Atchison County is the northwesternmost county in the U.S. state of Missouri. As of the 2020 census, the county had a population of 5,305. Its county seat is Rock Port. It was originally known as Allen County when it was detached from Holt County in 1843. The county was officially organized on February 14, 1845, and named for U.S. Senator David Rice Atchison from Missouri.

Geography
According to the U.S. Census Bureau, the county has a total area of , of which  is land and  (0.5%) is water.

Atchison's western boundary for the most part is the Missouri River and Nebraska.  An 1867 flood straightened a bend in the river north of Watson.  Both Nebraska and Missouri claimed the 5,000 acre McKissick Island that extends almost two miles into Atchison County.  The Supreme Court in 1904 decided that the land belongs to Nebraska.  The only way Nebraskans can reach it by road is to cross the Missouri River and then travel through Missouri.

The State Line Slough (Missouri) stream is in Atchison County.

Adjacent counties
Fremont County, Iowa  (north)
Page County, Iowa  (northeast)
Nodaway County  (east)
Holt County  (south)
Richardson County, Nebraska  (southwest)
Nemaha County, Nebraska  (west)
Otoe County, Nebraska  (northwest)

Major highways
Interstate 29
U.S. Route 59
U.S. Route 136
U.S. Route 275
Route 46
Route 111

Demographics

As of the census of 2000, there were 6,430 people, 2,722 households, and 1,777 families residing in the county.  The population density was 12 people per square mile (5/km2).  There were 3,103 housing units at an average density of 6 per square mile (2/km2).  The racial makeup of the county was 97.00% White, 2.05% Black or African American, 0.19% Native American, 0.14% Asian, 0.31% from other races, and 0.31% from two or more races. Approximately 0.67% of the population were Hispanic or Latino of any race.

There were 2,722 households, out of which 26.60% had children under the age of 18 living with them, 55.80% were married couples living together, 6.10% had a female householder with no husband present, and 34.70% were non-families. 31.50% of all households were made up of individuals, and 17.60% had someone living alone who was 65 years of age or older.  The average household size was 2.25 and the average family size was 2.82.

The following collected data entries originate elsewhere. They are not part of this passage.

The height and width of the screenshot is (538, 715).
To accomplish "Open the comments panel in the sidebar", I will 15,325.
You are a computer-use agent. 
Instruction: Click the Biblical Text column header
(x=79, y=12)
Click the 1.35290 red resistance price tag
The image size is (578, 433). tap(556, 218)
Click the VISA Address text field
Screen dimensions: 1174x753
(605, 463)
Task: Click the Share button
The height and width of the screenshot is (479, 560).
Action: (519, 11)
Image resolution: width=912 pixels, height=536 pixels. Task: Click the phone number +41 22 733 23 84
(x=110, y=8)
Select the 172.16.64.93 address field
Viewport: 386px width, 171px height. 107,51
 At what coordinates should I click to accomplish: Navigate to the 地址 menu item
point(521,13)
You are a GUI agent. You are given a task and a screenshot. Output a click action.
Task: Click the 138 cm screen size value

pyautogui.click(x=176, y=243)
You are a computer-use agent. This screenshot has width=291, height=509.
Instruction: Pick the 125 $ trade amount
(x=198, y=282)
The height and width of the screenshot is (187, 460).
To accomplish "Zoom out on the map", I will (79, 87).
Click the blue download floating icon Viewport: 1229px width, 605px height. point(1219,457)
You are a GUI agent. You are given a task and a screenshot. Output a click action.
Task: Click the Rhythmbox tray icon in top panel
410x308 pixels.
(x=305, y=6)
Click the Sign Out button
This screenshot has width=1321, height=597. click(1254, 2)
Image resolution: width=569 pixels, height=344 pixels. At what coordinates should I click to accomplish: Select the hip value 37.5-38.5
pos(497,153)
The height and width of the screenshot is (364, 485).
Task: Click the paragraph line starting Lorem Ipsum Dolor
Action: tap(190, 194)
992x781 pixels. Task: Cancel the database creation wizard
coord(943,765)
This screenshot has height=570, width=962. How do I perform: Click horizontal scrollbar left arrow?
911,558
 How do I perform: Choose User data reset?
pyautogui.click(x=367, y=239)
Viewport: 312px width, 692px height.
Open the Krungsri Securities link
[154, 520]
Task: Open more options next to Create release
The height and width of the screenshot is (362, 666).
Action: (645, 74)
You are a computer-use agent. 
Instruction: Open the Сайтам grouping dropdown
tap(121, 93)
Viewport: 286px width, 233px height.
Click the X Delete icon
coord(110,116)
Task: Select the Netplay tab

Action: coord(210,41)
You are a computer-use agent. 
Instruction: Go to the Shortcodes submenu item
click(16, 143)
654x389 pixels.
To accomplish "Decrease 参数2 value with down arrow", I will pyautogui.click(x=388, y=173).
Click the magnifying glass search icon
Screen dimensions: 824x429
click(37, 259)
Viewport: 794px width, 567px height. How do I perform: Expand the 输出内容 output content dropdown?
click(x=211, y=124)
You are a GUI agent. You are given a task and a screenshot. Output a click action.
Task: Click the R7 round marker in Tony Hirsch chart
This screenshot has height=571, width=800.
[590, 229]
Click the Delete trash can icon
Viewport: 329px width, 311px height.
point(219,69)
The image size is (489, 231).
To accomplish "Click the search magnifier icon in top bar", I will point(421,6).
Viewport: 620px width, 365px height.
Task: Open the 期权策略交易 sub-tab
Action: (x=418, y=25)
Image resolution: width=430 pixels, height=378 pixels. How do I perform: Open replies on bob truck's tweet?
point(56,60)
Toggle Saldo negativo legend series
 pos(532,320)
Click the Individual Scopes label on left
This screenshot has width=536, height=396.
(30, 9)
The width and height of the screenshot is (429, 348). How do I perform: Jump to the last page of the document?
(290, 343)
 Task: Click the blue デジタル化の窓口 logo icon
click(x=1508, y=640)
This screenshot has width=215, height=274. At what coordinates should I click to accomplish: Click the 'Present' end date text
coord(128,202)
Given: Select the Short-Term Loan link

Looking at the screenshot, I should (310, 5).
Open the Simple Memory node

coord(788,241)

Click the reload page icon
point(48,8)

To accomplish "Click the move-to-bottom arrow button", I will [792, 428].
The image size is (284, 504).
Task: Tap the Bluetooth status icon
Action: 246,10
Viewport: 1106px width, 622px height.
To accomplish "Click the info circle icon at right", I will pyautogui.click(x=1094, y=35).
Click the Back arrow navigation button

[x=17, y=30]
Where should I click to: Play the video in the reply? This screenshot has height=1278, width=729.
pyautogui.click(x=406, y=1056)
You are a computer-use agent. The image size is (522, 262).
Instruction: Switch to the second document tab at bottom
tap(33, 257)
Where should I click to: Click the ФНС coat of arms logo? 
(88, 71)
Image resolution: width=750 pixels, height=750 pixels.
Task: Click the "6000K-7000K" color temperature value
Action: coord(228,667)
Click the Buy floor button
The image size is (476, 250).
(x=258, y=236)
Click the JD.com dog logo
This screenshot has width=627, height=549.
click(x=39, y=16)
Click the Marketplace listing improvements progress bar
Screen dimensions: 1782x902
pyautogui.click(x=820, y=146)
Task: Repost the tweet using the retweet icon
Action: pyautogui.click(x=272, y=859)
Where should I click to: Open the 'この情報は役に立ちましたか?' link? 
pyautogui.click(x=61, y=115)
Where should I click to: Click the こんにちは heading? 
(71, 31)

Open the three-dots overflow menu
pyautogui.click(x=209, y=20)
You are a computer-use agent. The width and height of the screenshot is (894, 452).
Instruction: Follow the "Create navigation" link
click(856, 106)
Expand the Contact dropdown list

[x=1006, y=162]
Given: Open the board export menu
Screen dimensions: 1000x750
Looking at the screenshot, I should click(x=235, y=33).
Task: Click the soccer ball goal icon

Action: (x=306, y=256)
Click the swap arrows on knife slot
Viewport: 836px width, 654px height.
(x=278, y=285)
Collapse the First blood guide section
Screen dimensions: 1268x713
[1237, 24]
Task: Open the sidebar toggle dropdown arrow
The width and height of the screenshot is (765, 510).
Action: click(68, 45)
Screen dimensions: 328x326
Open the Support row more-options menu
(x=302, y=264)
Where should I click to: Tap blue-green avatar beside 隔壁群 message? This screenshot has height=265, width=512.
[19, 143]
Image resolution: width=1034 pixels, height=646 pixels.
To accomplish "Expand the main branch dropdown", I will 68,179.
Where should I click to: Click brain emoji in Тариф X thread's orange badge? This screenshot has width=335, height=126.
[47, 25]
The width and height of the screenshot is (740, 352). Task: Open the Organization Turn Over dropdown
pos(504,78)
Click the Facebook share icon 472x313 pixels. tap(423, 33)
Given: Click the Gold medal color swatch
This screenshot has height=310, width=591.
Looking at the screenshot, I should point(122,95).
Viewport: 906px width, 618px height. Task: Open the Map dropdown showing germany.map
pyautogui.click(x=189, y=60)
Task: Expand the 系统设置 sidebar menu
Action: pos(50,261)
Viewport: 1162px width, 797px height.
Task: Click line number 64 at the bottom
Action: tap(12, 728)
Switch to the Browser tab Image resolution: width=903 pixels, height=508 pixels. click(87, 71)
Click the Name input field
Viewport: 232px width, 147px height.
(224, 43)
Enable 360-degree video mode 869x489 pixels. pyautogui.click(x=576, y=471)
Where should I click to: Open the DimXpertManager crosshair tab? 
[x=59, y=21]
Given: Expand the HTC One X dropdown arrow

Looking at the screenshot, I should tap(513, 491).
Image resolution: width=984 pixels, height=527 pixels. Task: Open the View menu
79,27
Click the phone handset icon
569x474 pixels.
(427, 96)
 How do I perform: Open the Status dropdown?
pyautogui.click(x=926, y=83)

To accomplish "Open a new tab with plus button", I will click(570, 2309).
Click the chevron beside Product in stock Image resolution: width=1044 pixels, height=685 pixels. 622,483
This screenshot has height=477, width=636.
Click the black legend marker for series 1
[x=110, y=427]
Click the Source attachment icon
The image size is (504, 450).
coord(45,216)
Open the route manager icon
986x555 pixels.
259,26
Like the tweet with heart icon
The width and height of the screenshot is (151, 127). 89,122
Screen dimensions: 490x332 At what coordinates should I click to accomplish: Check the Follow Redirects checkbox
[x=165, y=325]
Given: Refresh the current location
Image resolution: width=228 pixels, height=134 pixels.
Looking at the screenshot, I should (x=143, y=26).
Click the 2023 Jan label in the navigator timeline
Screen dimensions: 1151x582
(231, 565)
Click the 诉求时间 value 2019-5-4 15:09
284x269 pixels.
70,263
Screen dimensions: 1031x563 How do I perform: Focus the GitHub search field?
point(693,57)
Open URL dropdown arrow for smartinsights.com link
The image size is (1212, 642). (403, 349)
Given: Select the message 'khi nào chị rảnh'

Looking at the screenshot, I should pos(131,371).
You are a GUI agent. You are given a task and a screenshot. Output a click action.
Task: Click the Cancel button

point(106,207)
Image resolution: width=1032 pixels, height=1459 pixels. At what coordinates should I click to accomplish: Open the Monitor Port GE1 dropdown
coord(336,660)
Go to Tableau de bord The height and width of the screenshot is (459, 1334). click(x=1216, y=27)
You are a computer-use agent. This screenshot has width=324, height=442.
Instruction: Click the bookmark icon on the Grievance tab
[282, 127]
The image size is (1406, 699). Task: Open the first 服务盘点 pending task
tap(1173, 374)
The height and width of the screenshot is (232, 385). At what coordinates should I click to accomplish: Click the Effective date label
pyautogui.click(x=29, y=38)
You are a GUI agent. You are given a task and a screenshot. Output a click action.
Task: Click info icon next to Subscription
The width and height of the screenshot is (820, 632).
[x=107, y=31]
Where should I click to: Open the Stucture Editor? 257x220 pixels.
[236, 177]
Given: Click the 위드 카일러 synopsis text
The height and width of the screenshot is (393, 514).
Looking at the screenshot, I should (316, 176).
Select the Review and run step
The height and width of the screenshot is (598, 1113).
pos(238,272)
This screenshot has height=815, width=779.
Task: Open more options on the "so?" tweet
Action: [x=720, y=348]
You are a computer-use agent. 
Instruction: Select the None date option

In the county, the population was spread out, with 24.10% under the age of 18, 6.50% from 18 to 24, 24.20% from 25 to 44, 24.20% from 45 to 64, and 21.10% who were 65 years of age or older.  The median age was 42 years. For every 100 females there were 99.30 males.  For every 100 females age 18 and over, there were 91.90 males.

The median income for a household in the county was $30,959, and the median income for a family was $38,279. Males had a median income of $27,468 versus $18,855 for females. The per capita income for the county was $16,956.  About 9.30% of families and 11.60% of the population were below the poverty line, including 13.70% of those under age 18 and 12.40% of those age 65 or over.

Religion
According to the Association of Religion Data Archives County Membership Report (2010), Atchison County is sometimes regarded as being on the northern edge of the Bible Belt, although mainline Protestantism is the most predominant religion. The most predominant denominations among residents in Atchison County who adhere to a religion are United Methodists (29.93%), Lutherans (LCMC) (22.16%), and Southern Baptists (14.33%).

2020 census

Education

Public Schools
Fairfax R-III School District – Fairfax
Fairfax Elementary School (PK-06)
Fairfax High School (07-12)
Rock Port R-II School District – Rock Port
Rock Port Elementary School (K-06)
Rock Port High School (07-12)
Tarkio R-I School District – Tarkio
Tarkio Elementary School (PK-06)
Tarkio High School (07-12)

Private Schools
Tarkio Academy – Tarkio (07-12) – Nonsectarian (All Boys) - closed

Public Libraries
Atchison County Library

Politics

Local
The Republican Party controls politics at the local level in Atchison County. Republicans hold all but two of the elected positions in the county.

State

All of Atchison County is a part of Missouri's 1st District in the Missouri House of Representatives and is represented by  Allen Andrews (R-Grant City).

All of Atchison County is a part of Missouri's 12th District in the Missouri Senate and is currently represented by Dan Hegeman (R-Cosby).

Federal
All of Atchison County is included in Missouri's 6th Congressional District and is currently represented by Sam Graves (R-Tarkio) in the U.S. House of Representatives. Graves was elected to an eleventh term in 2020 over Democratic challenger Gena Ross.

Atchison County, along with the rest of the state of Missouri, is represented in the U.S. Senate by Josh Hawley (R-Columbia) and Roy Blunt (R-Strafford).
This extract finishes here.